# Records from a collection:
======
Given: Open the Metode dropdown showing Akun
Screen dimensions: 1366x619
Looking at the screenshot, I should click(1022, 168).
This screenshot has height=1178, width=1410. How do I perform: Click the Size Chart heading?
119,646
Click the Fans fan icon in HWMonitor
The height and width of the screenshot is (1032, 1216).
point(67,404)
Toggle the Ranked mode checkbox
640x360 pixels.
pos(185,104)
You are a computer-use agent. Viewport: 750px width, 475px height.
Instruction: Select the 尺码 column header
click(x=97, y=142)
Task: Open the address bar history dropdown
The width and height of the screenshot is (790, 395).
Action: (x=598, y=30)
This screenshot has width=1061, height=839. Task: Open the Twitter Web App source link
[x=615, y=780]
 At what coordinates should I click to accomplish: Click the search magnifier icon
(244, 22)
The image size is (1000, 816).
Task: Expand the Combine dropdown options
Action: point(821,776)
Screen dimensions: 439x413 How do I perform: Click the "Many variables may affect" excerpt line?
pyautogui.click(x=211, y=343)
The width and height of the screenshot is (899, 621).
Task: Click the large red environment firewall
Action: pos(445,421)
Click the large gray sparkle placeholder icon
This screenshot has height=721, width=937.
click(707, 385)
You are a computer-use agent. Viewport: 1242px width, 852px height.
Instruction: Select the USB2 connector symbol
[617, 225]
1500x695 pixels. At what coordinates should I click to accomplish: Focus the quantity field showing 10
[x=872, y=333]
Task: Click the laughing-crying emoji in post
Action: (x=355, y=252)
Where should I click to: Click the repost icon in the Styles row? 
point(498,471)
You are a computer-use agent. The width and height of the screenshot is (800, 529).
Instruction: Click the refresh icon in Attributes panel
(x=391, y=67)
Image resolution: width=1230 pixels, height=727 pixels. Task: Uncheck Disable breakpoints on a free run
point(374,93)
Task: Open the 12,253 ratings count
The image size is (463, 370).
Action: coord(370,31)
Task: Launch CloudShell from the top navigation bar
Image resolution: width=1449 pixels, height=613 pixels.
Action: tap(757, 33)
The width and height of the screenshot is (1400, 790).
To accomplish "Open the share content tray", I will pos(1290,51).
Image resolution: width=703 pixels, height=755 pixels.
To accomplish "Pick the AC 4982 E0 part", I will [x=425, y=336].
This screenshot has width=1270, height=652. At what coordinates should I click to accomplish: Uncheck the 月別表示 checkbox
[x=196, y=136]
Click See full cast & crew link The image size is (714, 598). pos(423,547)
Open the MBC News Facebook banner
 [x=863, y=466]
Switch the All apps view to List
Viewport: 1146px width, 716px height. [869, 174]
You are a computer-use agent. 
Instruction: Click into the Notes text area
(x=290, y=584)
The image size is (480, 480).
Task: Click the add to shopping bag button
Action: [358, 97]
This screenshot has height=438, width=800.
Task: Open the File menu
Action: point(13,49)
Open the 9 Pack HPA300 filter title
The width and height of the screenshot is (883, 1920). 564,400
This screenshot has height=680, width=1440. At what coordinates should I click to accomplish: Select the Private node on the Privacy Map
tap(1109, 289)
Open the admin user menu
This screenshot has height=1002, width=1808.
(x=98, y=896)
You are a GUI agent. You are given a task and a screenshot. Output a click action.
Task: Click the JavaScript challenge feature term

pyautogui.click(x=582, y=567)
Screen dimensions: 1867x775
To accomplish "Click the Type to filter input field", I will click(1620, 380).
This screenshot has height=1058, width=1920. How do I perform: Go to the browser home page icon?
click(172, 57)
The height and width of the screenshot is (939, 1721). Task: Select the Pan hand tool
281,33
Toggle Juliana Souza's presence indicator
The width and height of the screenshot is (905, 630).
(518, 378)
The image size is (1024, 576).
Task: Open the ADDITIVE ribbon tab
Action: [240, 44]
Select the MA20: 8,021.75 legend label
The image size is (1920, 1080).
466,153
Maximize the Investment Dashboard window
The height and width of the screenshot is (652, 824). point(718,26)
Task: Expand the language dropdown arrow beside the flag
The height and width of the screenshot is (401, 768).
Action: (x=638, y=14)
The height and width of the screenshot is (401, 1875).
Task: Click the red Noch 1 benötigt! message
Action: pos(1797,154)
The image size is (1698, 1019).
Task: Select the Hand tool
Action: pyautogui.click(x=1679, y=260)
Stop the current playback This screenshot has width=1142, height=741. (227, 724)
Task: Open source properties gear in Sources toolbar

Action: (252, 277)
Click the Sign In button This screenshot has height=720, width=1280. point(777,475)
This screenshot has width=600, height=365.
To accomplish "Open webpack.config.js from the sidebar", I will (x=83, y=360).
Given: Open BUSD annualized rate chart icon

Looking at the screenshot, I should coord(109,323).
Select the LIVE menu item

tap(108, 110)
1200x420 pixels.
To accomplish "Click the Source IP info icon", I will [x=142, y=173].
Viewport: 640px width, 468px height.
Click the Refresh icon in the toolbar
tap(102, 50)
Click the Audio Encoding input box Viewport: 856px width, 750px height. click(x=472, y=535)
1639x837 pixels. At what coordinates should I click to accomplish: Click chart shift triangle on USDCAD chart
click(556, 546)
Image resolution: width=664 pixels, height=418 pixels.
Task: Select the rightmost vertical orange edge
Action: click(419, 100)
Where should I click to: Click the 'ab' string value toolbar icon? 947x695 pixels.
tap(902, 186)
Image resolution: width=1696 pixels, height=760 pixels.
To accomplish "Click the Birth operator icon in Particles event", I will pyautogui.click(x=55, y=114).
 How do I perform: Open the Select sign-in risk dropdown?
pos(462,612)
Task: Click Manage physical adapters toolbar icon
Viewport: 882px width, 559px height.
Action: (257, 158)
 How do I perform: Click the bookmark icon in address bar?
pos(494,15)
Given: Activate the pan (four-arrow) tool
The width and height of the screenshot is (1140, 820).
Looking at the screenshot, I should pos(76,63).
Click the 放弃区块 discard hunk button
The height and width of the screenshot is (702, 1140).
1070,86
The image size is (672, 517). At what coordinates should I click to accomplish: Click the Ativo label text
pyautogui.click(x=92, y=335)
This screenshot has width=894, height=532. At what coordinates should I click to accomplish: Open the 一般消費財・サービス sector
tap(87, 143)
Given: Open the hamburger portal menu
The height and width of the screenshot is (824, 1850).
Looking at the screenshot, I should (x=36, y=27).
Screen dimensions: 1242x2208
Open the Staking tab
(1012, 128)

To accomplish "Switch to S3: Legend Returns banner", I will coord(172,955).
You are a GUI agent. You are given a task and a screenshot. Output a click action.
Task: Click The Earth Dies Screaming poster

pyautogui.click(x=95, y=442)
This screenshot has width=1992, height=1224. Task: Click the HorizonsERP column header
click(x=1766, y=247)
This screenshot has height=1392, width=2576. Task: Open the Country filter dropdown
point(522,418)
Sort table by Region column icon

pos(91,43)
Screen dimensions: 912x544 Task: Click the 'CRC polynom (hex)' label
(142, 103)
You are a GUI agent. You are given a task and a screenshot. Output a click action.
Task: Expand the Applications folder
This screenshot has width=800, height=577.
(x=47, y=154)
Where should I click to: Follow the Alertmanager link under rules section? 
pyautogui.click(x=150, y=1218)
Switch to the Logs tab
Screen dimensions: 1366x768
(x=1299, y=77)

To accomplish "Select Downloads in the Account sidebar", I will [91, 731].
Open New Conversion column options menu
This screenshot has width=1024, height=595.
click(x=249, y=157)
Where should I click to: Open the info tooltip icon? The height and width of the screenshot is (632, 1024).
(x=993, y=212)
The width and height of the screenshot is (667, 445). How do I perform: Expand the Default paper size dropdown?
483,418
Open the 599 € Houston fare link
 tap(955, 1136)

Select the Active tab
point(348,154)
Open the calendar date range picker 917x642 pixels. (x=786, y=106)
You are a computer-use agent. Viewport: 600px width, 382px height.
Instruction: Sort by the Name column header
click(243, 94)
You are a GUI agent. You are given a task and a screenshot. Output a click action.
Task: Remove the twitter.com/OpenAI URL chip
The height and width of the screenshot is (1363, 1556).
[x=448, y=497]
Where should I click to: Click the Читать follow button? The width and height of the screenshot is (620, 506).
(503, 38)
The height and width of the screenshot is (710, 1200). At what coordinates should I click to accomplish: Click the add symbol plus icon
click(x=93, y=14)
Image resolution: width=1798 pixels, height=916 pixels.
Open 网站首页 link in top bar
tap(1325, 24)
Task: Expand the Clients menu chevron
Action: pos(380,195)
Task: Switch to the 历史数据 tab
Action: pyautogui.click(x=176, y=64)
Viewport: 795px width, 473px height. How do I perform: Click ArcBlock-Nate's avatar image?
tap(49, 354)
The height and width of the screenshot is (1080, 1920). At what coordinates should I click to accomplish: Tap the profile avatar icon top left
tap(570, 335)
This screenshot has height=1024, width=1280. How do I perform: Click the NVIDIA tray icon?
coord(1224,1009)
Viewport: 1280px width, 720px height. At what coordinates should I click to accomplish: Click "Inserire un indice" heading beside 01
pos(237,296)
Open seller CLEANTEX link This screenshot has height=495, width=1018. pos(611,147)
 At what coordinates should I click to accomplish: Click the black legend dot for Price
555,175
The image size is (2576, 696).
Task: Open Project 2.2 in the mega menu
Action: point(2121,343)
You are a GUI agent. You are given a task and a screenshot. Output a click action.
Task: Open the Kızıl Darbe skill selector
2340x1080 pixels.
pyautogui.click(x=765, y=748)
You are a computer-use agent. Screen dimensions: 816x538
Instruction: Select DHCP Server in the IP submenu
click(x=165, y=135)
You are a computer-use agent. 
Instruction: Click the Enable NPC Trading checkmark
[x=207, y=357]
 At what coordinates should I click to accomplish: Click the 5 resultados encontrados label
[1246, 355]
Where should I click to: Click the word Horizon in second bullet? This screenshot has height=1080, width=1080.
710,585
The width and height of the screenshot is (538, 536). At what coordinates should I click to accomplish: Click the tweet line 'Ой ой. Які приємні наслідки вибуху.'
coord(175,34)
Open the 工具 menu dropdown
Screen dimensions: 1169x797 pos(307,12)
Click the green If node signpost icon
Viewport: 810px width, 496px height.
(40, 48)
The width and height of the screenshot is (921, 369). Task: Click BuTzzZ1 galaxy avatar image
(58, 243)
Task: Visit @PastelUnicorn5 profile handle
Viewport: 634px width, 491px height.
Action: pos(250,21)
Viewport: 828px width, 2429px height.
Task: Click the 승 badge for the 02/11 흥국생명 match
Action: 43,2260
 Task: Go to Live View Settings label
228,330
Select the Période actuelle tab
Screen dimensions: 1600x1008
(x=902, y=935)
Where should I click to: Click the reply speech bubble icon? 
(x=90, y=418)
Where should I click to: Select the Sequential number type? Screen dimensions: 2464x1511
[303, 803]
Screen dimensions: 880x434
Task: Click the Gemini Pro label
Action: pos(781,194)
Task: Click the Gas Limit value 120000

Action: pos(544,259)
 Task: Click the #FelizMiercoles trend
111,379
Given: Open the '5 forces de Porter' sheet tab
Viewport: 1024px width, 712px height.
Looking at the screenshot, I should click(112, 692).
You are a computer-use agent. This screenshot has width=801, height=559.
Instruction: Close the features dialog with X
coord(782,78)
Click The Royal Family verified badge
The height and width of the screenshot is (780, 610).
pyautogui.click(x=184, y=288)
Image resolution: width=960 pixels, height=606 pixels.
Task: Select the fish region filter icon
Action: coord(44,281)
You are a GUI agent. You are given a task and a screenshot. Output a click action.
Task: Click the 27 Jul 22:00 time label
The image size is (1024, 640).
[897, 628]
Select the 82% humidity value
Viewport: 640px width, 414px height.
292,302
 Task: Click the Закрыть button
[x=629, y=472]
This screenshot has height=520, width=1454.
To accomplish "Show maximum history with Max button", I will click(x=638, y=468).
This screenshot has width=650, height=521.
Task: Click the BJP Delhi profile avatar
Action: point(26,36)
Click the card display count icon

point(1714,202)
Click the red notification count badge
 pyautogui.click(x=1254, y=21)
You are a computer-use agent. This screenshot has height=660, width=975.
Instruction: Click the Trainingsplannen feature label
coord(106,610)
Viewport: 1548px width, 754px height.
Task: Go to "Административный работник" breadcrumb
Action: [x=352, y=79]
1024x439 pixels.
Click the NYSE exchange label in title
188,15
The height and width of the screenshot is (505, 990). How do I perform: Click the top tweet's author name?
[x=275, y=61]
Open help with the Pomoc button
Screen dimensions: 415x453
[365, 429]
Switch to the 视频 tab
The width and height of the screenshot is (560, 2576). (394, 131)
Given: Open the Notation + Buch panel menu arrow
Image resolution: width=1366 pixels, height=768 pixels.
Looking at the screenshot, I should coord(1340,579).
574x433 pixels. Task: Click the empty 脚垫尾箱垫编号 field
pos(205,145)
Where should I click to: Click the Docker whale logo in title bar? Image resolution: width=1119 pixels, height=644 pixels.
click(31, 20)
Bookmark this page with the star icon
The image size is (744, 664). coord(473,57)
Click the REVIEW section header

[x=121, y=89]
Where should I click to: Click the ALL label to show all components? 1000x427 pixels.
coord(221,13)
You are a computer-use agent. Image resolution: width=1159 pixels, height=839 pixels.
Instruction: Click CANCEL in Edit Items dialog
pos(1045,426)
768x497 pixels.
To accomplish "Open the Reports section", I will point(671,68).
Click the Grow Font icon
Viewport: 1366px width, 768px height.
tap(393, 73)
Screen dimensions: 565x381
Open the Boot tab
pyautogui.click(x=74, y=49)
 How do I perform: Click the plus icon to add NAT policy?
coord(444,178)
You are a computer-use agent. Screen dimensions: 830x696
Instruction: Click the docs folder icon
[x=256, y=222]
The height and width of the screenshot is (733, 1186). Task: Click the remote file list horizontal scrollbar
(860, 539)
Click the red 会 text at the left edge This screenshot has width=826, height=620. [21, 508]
======
# Problem:
Word for word, restate the lines of the data above that fall between the line holding "Select the 82% humidity value" and the line holding "has height=660, width=975.", inclusive, and no other lines.

# Output of the exercise:
Select the 82% humidity value
Viewport: 640px width, 414px height.
292,302
 Task: Click the Закрыть button
[x=629, y=472]
This screenshot has height=520, width=1454.
To accomplish "Show maximum history with Max button", I will click(x=638, y=468).
This screenshot has width=650, height=521.
Task: Click the BJP Delhi profile avatar
Action: point(26,36)
Click the card display count icon

point(1714,202)
Click the red notification count badge
 pyautogui.click(x=1254, y=21)
You are a computer-use agent. This screenshot has height=660, width=975.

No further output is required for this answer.